SET PROBLEM 1
Print the passage of the bit manipulation claims between "6. The ISA of" and "an unpacking instruction.", inclusive.
SET PROBLEM 2
Output the lines of the records between the lines holding "The width and" and "coord(636,204)", inclusive, leaving out the pictures.

SOURCE EXCERPT

2. The ISA of claim 1 , wherein the bit manipulation instruction for packet processing is implemented in a packet processor.
3. The ISA of claim 1 , wherein the bit manipulation instruction includes an extraction instruction.
4. The ISA of claim 3 , wherein the extraction instruction extracts bits from different positions in the source register and writes the extracted bits in the destination register.
5. The ISA claim 1 , wherein the bit manipulation instruction includes a packing instruction.
6. The ISA of claim 5 , wherein the packing instruction selects a first field of bits from a first source register and a second field of bits from a second source register and writes the selected first field of bits and the second field of bits in the destination register.
7. The ISA of claim 1 , wherein the bit manipulation instruction includes a setting instruction.
8. The ISA of claim 7 , wherein the setting instruction selects contiguous bits from the source register and writes the selected contiguous bits into different positions of the destination register.
9. The ISA of claim 1 , wherein the bit manipulation instruction includes an unpacking instruction.
10. The ISA of claim 9 , wherein the unpacking instruction selects bit fields from a source register and writes the selected bit fields into a plurality of different destination registers.
11. The ISA of claim 1 , wherein the bit manipulation instruction includes a matching instruction.
12. The ISA of claim 11 , wherein the matching instruction identifies whether a pattern of bits is matched in the source register, and if a match is identified, a position of the pattern of bits is written into the destination register.
13. A packet processor comprising:
a packet processor core to implement an instruction set architecture including a bit manipulation instruction for use in packet processing, the bit manipulation instruction including a control; and
wherein, in response to the control of the bit manipulation instruction, the packet processor core selects a plurality of bits from a source register and writes the selected plurality of bits into a destination register.

STORED ROWS

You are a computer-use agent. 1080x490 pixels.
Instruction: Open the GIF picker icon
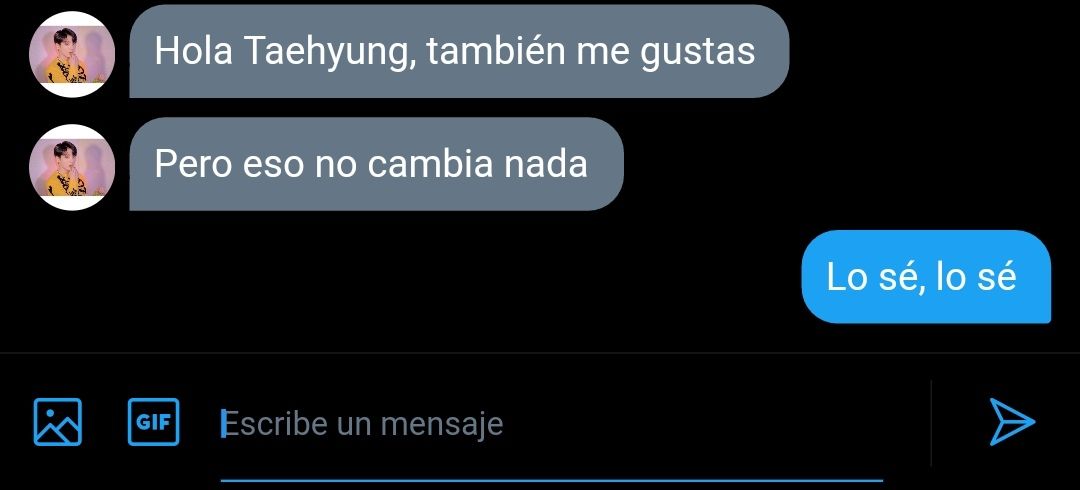point(154,422)
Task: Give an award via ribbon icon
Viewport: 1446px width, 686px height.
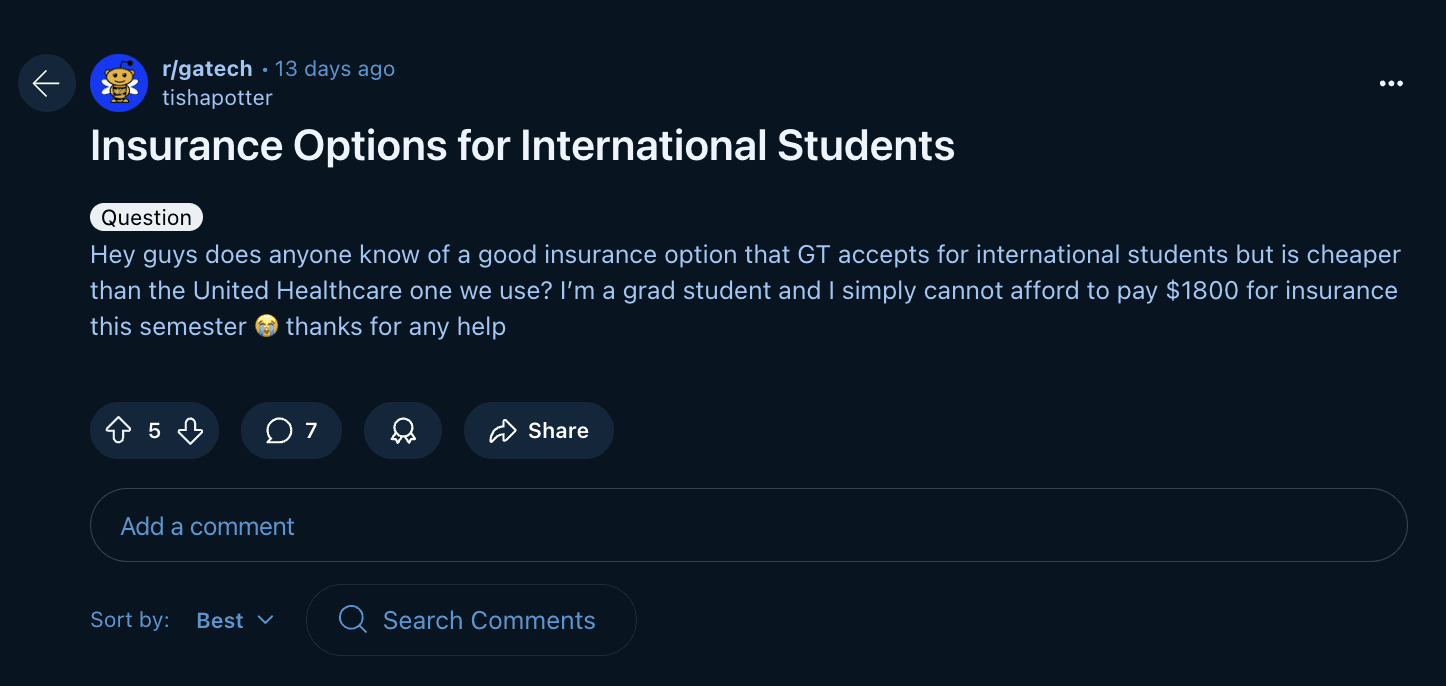Action: pos(403,431)
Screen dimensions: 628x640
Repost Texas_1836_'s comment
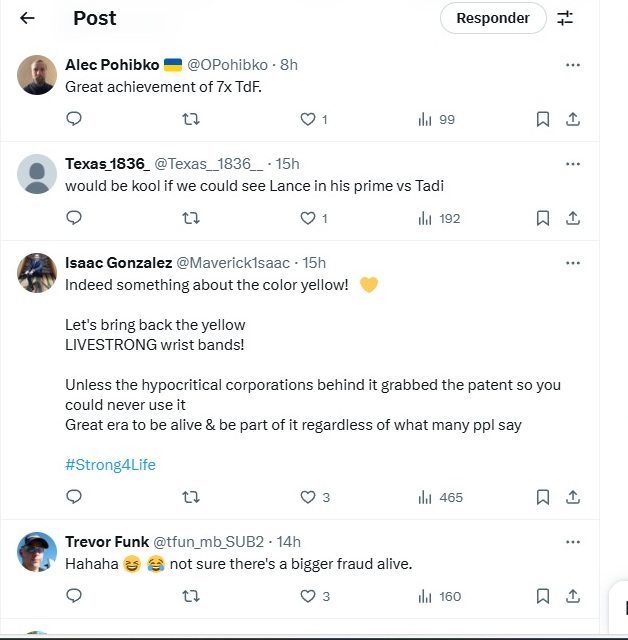click(x=190, y=218)

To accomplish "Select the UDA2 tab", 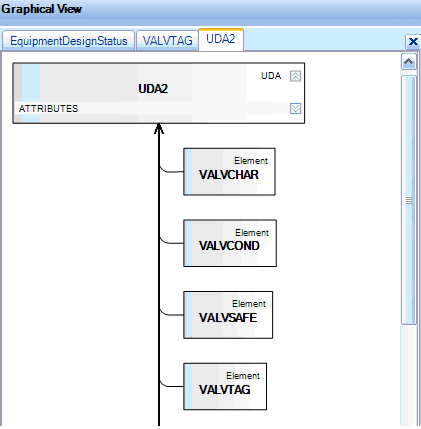I will (221, 39).
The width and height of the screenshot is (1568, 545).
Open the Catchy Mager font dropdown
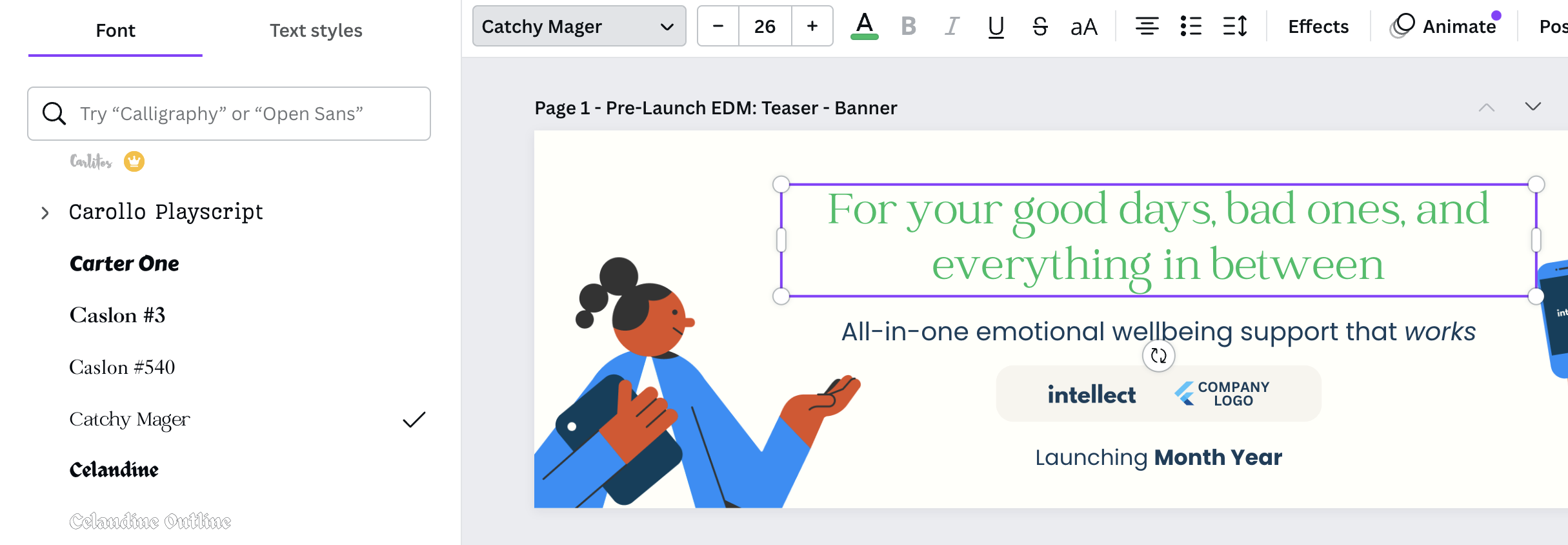click(x=579, y=26)
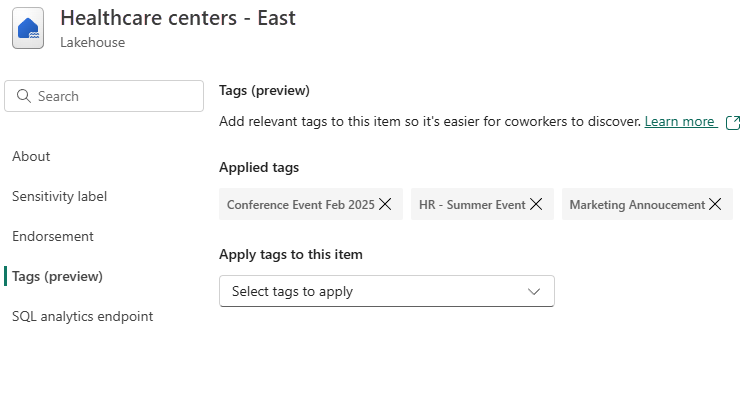Click the Marketing Annoucement tag chip
Viewport: 755px width, 403px height.
coord(636,204)
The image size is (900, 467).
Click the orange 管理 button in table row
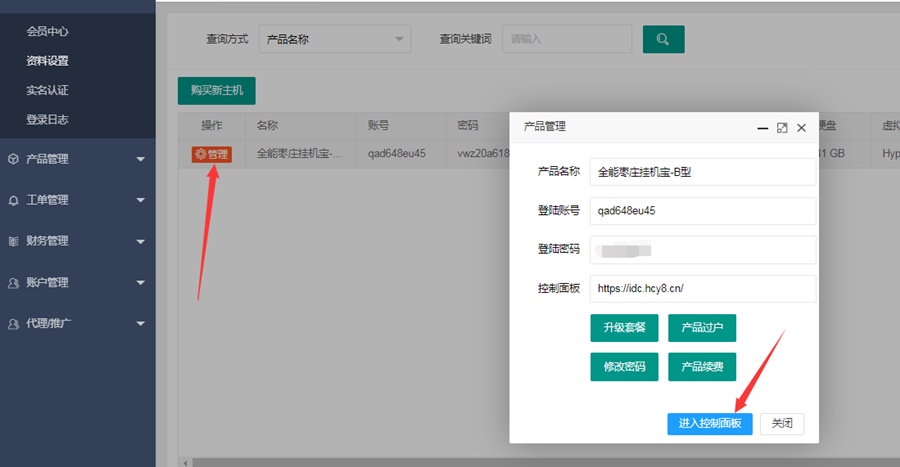click(x=212, y=154)
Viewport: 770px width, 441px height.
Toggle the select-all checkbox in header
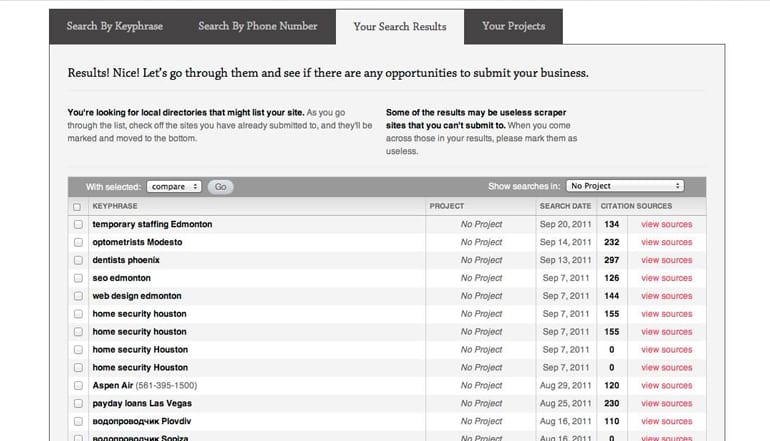click(x=78, y=207)
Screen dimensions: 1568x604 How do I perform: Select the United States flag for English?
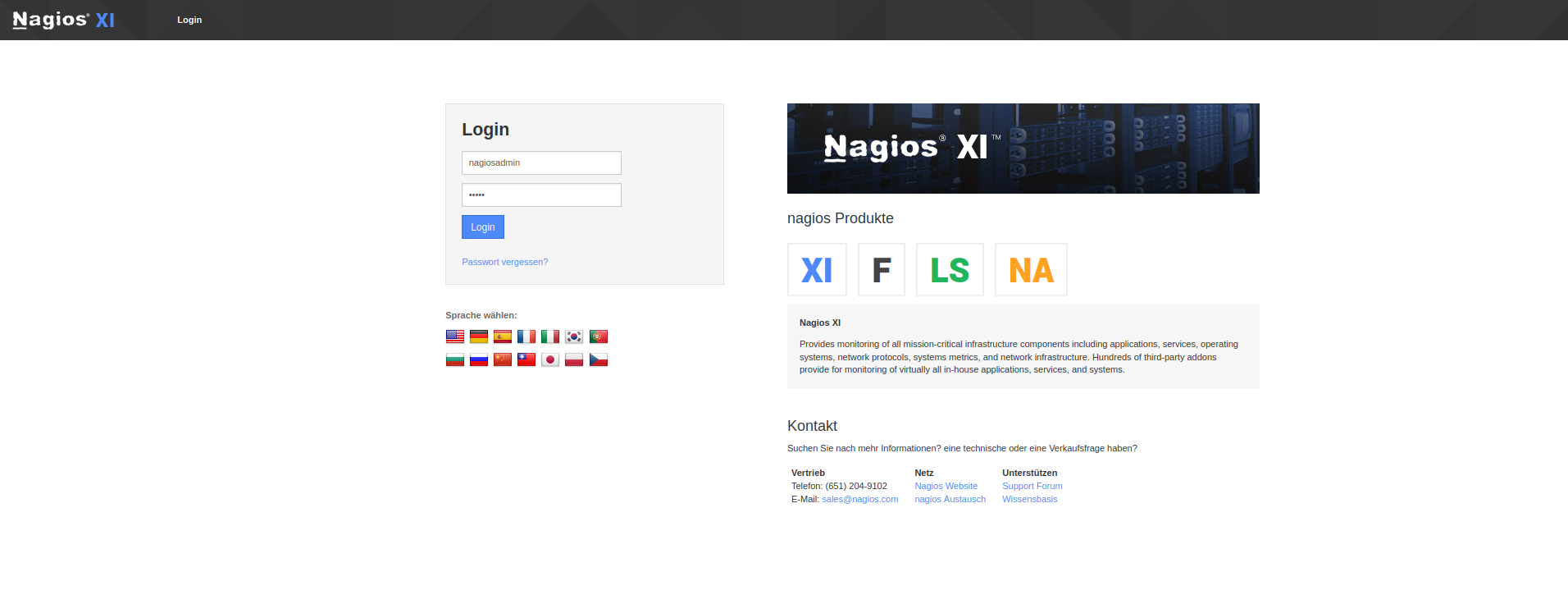coord(455,336)
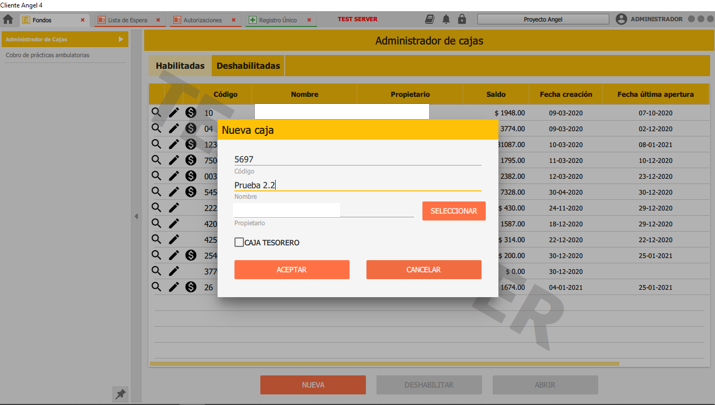Screen dimensions: 715x405
Task: Open the notifications bell icon
Action: (x=446, y=19)
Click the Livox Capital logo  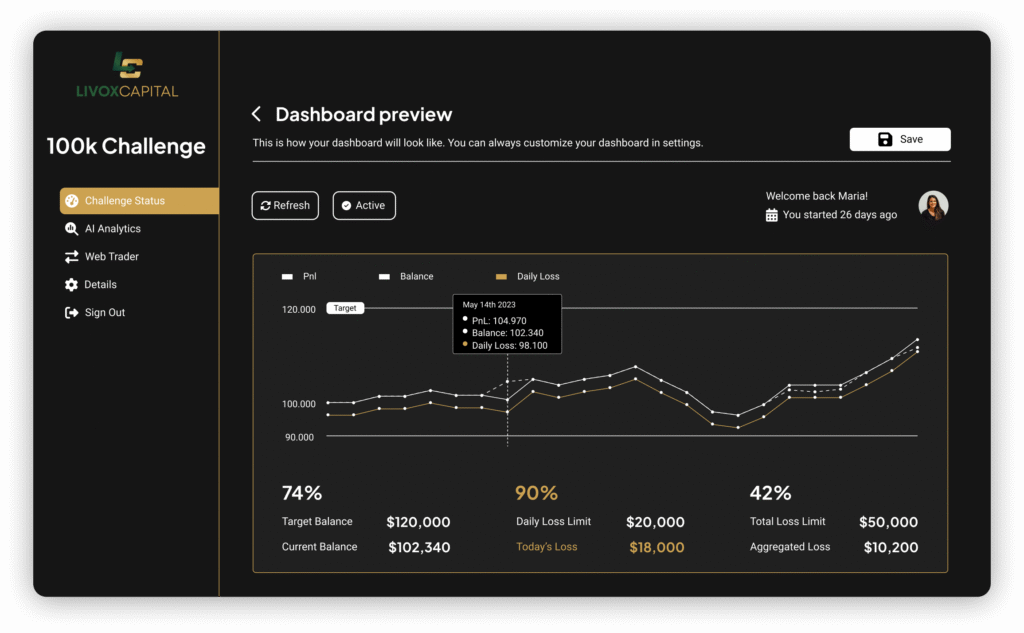point(127,75)
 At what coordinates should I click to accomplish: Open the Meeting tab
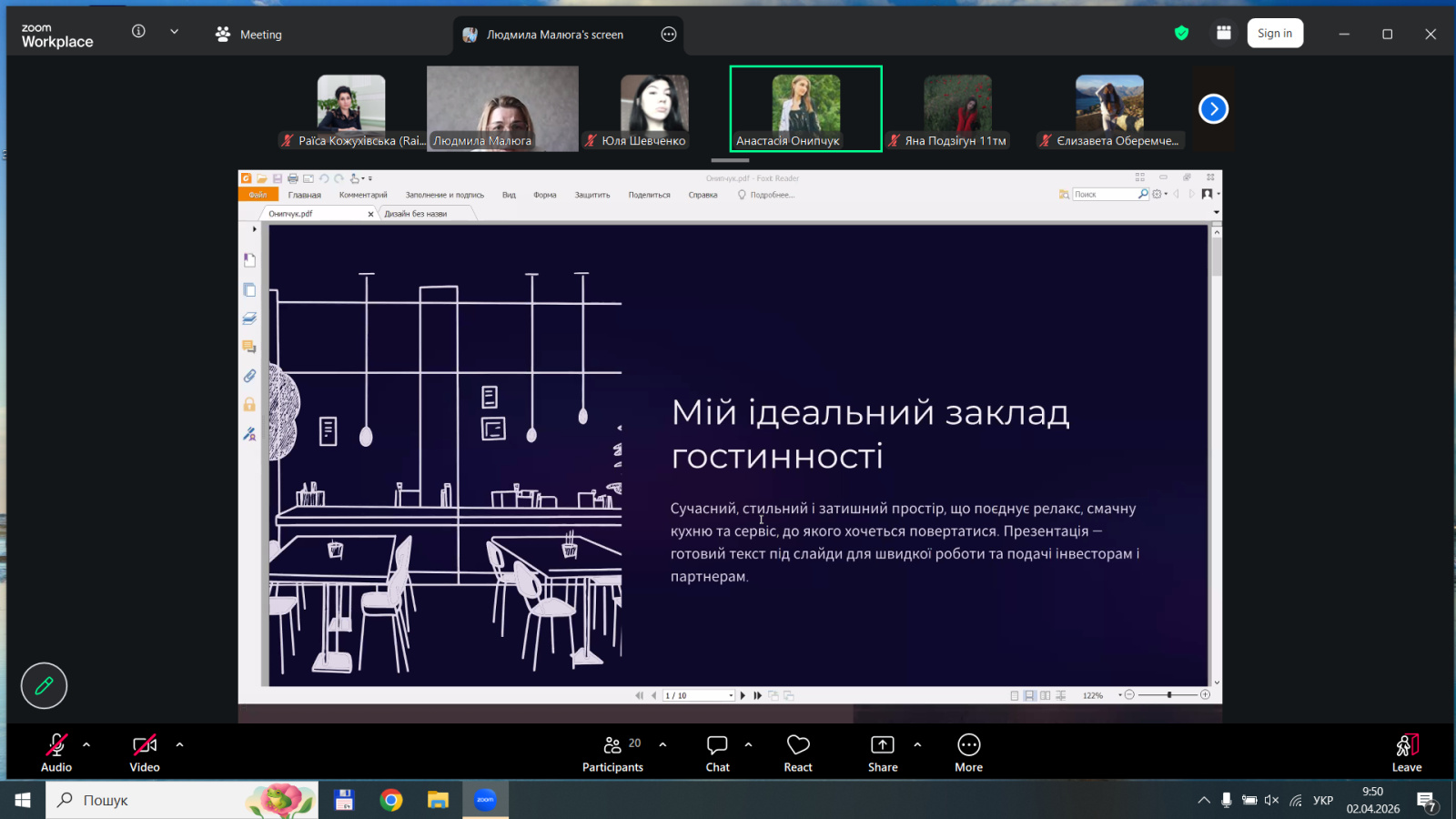point(248,35)
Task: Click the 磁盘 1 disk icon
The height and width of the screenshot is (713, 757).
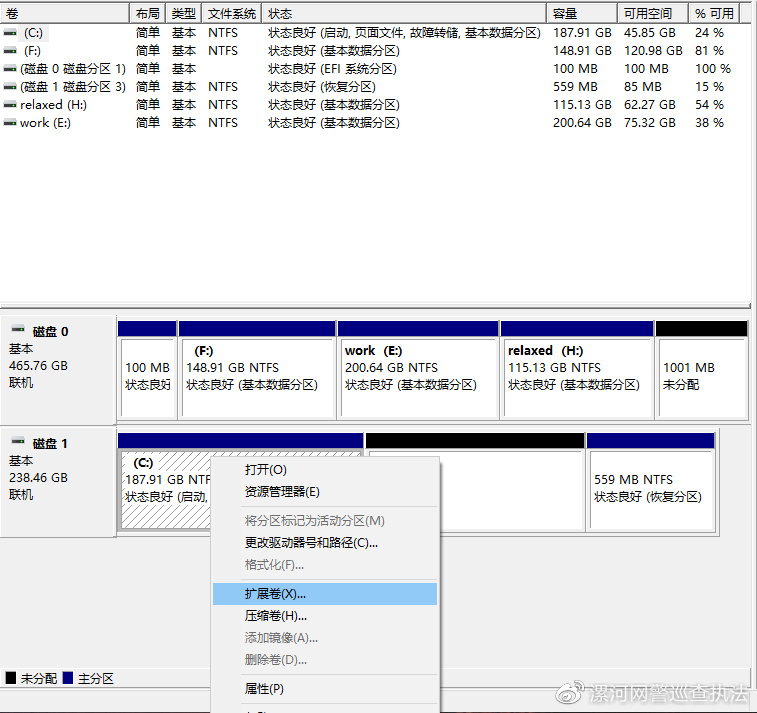Action: tap(18, 443)
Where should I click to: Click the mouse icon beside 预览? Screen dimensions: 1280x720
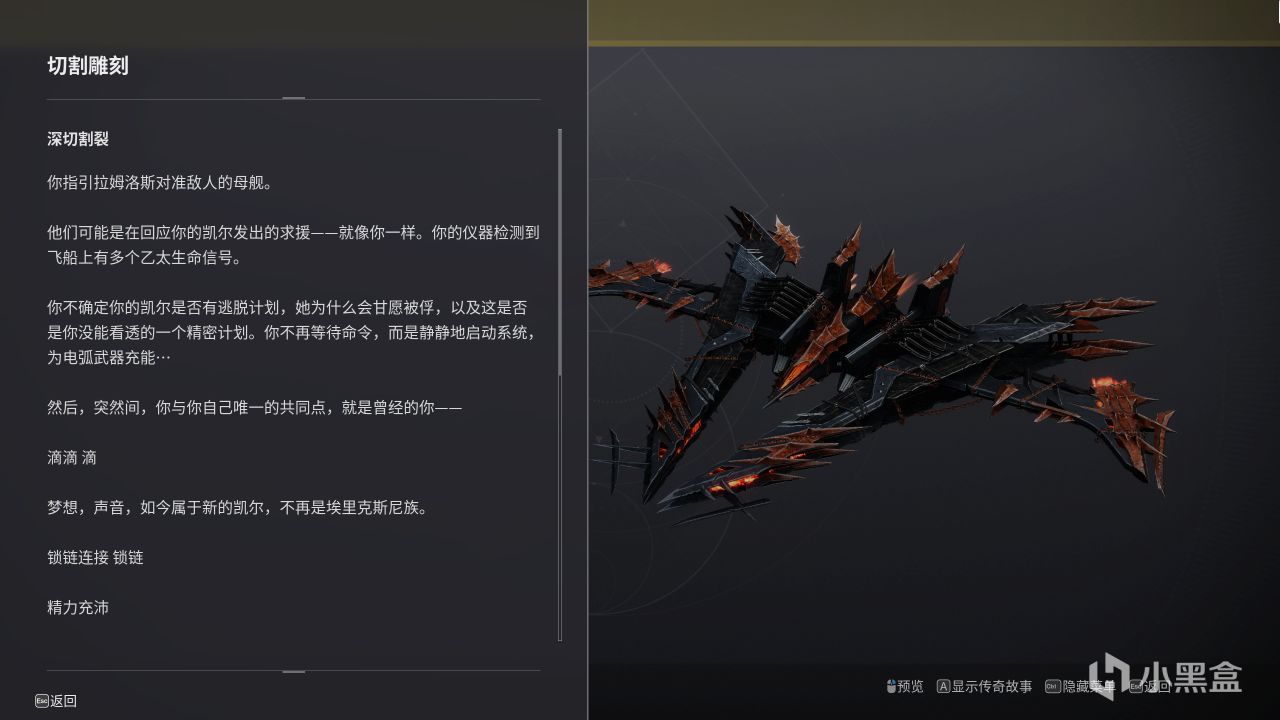click(x=891, y=686)
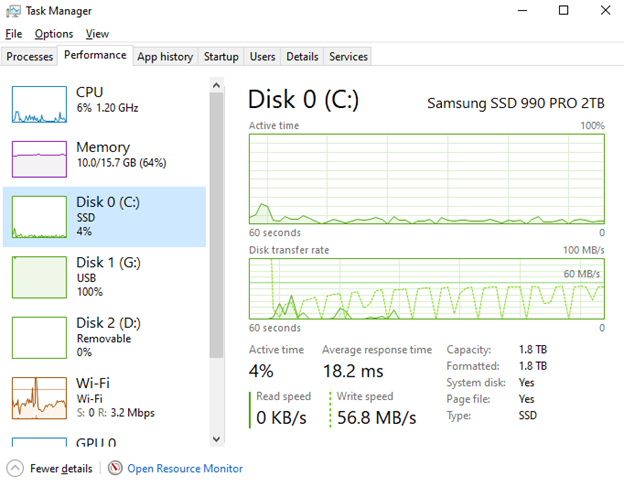Switch to the Startup tab
Image resolution: width=624 pixels, height=487 pixels.
point(221,56)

TASK RESPONSE 1
6. The ISA of claim 5 , wherein the packing instruction selects a first field of bits from a first source register and a second field of bits from a second source register and writes the selected first field of bits and the second field of bits in the destination register.
7. The ISA of claim 1 , wherein the bit manipulation instruction includes a setting instruction.
8. The ISA of claim 7 , wherein the setting instruction selects contiguous bits from the source register and writes the selected contiguous bits into different positions of the destination register.
9. The ISA of claim 1 , wherein the bit manipulation instruction includes an unpacking instruction.

TASK RESPONSE 2
The width and height of the screenshot is (1568, 545).
Open the Catchy Mager font dropdown
click(x=579, y=26)
Click the Marketing Annoucement tag chip
Viewport: 755px width, 403px height.
coord(636,204)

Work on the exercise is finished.